_EXERCISE INSTRUCTIONS_
Write out again, exactly, the lines below starting at the one with "Sort by the 标签 column header" and ending at the one with "Select the red".

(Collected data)
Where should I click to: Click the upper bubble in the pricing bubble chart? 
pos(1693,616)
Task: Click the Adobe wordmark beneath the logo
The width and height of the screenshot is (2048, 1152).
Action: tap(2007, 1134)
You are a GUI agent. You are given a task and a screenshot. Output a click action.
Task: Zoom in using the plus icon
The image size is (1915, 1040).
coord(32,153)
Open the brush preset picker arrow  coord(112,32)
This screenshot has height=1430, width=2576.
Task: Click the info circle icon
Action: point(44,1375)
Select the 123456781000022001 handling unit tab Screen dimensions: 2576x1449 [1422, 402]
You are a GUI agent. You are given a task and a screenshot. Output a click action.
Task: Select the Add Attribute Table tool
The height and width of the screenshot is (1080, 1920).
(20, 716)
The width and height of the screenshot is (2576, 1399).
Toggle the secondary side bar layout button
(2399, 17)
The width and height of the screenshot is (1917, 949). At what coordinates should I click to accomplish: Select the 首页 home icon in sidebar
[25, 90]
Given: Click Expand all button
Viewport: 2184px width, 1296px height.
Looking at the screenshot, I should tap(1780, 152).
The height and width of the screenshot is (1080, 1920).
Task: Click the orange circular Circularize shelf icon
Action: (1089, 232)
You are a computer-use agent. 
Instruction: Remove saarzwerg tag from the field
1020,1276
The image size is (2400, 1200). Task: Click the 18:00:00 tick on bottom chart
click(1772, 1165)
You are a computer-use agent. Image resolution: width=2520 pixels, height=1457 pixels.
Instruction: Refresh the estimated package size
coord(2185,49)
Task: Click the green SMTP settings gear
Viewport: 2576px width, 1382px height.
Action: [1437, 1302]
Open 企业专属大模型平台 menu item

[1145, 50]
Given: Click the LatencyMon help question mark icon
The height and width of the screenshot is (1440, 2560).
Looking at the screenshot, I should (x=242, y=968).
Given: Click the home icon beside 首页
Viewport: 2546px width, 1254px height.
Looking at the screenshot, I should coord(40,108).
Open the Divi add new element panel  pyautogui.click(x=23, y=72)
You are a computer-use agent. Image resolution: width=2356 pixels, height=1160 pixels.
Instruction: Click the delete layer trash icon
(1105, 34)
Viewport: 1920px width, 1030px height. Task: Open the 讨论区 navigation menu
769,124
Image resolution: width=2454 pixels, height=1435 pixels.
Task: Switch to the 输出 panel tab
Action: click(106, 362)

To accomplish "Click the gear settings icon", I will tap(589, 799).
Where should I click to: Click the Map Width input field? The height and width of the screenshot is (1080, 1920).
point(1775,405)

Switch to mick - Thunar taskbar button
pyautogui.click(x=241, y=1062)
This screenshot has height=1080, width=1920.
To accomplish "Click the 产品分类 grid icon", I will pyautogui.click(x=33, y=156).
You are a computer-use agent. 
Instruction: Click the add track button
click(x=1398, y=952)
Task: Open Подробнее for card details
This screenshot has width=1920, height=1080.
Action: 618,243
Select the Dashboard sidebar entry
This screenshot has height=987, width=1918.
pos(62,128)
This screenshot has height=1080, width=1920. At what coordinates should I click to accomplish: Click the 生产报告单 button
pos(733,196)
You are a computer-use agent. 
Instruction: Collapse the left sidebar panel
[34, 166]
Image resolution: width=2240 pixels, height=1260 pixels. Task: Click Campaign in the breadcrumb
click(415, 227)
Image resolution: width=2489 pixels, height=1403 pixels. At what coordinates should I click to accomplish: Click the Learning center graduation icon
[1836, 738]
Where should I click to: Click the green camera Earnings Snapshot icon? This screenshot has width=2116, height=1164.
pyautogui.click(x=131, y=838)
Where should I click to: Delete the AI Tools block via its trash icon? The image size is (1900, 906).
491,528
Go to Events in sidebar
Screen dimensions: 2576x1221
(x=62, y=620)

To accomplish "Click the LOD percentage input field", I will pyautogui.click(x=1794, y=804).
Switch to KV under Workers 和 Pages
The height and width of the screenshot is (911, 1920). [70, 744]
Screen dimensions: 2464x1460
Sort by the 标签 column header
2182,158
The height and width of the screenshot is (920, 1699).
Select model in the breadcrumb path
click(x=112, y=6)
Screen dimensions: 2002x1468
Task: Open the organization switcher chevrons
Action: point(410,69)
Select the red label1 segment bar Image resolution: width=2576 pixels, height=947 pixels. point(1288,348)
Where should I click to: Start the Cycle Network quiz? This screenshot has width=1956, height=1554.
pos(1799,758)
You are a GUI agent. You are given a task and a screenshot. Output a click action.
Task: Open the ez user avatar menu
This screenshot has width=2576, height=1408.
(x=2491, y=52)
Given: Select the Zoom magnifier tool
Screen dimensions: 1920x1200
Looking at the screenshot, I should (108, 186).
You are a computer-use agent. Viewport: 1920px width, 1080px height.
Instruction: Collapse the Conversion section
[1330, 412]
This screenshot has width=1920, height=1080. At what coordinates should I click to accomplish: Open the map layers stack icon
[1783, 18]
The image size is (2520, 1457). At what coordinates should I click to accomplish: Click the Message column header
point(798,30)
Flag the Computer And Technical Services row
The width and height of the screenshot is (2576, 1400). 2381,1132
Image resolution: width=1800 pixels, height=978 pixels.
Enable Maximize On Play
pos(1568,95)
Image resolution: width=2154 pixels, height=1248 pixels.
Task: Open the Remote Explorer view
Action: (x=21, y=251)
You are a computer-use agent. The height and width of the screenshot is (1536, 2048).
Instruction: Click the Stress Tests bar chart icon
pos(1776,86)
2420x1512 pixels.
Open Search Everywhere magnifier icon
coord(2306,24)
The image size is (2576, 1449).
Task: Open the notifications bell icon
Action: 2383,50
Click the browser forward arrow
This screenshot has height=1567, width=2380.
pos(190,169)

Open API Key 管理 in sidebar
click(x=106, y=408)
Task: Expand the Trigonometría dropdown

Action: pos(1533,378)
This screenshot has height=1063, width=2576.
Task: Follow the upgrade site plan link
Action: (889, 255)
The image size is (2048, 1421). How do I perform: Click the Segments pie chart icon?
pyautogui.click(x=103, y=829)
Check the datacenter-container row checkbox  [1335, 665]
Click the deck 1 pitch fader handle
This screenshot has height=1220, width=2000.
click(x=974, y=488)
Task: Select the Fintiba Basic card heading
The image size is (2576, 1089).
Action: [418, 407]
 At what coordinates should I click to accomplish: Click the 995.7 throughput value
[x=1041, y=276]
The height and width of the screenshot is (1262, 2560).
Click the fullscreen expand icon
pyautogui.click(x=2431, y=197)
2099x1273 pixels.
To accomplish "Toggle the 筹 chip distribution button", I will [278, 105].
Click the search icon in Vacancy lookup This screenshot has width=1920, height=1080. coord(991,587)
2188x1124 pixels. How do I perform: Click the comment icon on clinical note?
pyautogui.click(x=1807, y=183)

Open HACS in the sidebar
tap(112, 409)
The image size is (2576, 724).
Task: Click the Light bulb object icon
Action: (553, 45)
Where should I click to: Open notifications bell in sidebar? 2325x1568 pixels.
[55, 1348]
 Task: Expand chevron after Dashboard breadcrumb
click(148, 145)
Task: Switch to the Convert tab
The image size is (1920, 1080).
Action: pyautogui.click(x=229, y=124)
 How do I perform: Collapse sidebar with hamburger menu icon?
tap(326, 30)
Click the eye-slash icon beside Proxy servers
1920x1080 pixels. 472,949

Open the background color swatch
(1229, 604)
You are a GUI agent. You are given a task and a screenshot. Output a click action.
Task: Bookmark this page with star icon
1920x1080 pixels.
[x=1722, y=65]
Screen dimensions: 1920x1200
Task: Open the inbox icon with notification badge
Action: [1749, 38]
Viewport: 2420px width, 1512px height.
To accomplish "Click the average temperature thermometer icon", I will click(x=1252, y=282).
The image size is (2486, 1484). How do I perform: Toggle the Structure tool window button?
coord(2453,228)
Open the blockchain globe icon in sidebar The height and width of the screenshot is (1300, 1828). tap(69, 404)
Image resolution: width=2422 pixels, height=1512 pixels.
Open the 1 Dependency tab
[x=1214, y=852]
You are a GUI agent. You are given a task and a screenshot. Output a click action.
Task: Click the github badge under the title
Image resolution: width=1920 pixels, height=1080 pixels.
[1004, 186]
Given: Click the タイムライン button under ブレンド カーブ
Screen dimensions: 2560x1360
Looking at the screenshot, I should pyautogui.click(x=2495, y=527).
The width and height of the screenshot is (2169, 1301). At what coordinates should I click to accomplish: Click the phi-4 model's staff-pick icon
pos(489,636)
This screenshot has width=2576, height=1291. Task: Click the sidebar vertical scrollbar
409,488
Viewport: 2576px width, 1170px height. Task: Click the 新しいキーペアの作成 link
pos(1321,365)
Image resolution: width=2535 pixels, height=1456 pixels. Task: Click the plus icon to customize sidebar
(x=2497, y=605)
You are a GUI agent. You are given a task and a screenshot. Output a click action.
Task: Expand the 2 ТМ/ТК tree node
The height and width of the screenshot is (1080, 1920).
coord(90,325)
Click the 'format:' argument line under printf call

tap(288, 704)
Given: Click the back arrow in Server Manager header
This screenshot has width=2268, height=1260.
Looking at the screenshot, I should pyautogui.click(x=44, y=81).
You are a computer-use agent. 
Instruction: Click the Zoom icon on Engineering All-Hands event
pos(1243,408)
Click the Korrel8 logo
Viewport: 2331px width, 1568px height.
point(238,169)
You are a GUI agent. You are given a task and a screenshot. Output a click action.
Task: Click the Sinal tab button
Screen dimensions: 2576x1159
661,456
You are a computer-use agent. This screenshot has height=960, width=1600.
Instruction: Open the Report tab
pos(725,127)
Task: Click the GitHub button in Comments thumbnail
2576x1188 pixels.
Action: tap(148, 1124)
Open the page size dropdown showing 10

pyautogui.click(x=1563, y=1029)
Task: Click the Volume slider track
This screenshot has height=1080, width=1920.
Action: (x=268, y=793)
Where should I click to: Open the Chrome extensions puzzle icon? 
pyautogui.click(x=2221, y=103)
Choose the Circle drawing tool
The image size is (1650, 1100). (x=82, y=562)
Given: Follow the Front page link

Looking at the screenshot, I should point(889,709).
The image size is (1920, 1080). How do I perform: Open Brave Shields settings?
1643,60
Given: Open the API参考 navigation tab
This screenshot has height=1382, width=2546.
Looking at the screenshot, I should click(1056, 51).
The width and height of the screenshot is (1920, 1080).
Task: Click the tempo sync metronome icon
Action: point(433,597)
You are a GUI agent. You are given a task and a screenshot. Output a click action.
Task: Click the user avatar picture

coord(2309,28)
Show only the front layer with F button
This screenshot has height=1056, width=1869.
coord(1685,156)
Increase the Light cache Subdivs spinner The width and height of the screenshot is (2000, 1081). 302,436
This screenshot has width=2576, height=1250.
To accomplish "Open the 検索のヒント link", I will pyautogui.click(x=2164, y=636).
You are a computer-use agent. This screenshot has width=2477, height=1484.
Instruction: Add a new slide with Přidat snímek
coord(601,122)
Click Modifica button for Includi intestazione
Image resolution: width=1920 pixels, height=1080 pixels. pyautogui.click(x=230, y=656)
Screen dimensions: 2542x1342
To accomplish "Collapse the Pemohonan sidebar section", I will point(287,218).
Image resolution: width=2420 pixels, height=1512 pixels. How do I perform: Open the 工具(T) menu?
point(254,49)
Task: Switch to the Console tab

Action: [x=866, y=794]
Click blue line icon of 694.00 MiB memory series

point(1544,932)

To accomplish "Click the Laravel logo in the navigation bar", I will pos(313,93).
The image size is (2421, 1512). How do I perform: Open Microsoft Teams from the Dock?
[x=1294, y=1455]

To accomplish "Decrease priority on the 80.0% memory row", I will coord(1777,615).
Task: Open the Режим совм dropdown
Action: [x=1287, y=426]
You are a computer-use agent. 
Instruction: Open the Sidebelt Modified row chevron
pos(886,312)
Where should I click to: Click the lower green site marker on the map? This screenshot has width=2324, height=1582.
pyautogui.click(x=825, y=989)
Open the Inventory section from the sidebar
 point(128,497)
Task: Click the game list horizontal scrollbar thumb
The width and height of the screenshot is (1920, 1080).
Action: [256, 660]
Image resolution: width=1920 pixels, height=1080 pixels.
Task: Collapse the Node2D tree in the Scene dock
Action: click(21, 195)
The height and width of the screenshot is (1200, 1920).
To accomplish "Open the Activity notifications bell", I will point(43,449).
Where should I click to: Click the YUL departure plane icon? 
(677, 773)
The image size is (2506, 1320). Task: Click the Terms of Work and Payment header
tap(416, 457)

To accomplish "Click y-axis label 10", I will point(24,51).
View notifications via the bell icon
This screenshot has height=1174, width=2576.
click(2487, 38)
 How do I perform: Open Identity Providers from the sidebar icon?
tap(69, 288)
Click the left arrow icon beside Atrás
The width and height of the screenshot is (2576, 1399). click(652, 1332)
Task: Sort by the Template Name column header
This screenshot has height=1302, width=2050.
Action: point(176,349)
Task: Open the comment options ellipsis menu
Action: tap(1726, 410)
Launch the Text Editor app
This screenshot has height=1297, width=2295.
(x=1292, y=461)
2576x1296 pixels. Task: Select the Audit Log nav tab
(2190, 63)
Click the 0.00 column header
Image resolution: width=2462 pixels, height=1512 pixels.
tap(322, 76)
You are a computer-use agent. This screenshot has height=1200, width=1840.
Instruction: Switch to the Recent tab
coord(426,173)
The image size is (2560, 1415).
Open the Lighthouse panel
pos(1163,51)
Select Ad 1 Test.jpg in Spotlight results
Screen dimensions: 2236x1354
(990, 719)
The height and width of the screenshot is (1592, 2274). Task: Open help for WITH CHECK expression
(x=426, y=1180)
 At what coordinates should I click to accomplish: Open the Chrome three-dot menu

_RESPONSE BELOW_
Sort by the 标签 column header
2182,158
The height and width of the screenshot is (920, 1699).
Select model in the breadcrumb path
click(x=112, y=6)
Screen dimensions: 2002x1468
Task: Open the organization switcher chevrons
Action: point(410,69)
Select the red label1 segment bar Image resolution: width=2576 pixels, height=947 pixels. point(1288,348)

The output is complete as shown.